◆ TASK STATEMENT
Pull every line with "Free" from the entries below.

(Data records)
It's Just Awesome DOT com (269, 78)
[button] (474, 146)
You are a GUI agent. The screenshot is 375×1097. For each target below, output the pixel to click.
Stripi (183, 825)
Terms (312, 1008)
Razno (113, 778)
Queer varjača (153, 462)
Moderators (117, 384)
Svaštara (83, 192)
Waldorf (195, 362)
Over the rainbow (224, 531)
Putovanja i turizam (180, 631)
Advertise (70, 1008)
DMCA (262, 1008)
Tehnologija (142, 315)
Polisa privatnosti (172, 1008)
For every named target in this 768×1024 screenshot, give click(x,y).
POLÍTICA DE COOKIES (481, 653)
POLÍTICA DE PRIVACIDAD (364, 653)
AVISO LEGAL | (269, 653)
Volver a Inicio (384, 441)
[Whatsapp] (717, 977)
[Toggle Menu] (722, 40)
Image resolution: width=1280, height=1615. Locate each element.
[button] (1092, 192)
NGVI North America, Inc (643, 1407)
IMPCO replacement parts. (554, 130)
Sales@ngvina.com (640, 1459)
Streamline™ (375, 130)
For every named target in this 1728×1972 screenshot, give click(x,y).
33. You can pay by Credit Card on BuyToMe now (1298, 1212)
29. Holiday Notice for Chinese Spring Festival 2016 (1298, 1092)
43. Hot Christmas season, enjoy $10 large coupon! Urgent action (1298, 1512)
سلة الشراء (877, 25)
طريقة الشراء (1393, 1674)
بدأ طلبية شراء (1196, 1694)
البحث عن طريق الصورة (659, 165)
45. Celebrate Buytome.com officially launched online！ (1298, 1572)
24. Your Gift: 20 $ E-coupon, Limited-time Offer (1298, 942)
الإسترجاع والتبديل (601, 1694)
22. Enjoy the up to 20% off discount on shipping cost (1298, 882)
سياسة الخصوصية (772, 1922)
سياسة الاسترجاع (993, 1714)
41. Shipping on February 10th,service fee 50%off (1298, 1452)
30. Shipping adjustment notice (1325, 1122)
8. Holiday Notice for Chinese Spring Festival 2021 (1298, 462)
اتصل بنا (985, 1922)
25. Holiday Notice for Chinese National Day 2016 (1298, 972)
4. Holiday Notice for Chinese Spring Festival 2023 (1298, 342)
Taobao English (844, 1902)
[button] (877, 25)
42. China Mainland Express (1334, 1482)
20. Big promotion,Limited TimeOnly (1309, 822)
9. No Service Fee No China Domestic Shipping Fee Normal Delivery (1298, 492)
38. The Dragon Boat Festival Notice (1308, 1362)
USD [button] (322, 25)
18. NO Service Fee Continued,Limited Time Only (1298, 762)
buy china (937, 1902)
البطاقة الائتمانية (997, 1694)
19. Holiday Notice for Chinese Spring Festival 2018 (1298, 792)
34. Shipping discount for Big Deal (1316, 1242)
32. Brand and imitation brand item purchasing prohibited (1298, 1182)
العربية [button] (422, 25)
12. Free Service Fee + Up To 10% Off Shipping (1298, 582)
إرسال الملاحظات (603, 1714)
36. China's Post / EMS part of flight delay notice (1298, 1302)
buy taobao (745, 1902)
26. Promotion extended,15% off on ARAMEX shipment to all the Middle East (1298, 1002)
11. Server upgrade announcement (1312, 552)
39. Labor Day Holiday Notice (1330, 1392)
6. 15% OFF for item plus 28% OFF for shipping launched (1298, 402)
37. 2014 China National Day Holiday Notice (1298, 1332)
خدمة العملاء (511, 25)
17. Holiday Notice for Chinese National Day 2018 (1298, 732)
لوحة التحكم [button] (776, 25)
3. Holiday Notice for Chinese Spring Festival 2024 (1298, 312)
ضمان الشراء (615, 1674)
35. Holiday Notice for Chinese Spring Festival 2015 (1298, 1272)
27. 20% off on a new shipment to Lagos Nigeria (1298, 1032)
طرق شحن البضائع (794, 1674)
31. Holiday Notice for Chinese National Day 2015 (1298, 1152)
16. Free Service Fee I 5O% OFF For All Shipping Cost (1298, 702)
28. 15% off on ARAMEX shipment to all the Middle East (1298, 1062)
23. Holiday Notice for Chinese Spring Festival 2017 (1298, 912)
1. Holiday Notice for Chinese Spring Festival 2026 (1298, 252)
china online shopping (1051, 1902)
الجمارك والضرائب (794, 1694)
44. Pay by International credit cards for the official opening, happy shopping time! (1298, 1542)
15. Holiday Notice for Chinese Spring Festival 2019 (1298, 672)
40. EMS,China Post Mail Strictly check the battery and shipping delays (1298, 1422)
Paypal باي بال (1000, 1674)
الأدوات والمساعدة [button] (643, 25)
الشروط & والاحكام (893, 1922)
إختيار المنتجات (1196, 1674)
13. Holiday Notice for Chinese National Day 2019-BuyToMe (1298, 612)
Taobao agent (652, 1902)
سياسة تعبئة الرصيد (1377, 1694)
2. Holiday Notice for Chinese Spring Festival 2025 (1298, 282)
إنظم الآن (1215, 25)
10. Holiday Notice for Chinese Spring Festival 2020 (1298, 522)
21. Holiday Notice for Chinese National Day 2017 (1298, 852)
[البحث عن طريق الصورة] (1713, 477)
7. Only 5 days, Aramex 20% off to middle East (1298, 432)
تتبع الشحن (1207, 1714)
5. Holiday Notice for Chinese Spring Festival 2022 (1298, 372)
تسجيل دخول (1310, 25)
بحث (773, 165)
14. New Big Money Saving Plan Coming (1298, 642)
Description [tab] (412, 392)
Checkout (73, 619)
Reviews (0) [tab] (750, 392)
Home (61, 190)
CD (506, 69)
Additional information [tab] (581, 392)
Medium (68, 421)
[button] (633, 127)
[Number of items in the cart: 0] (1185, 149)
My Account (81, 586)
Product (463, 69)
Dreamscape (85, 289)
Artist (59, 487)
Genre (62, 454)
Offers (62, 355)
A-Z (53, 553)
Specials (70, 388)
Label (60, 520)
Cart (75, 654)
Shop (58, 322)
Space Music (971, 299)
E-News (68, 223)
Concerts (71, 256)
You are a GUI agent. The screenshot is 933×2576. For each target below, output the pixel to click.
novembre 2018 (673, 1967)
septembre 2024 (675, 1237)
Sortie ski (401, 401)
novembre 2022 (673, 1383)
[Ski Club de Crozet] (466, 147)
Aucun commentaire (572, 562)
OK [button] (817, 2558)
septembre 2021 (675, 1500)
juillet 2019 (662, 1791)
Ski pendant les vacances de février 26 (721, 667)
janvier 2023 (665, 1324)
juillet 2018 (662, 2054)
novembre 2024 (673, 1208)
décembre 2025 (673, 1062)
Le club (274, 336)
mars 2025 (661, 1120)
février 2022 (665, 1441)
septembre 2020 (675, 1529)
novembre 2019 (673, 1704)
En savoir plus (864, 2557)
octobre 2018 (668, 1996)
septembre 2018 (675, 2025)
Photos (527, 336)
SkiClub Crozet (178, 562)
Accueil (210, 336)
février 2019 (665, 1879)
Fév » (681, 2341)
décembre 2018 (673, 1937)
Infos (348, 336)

◆ OUTPUT OF THE TASK
12. Free Service Fee + Up To 10% Off Shipping (1298, 582)
16. Free Service Fee I 5O% OFF For All Shipping Cost (1298, 702)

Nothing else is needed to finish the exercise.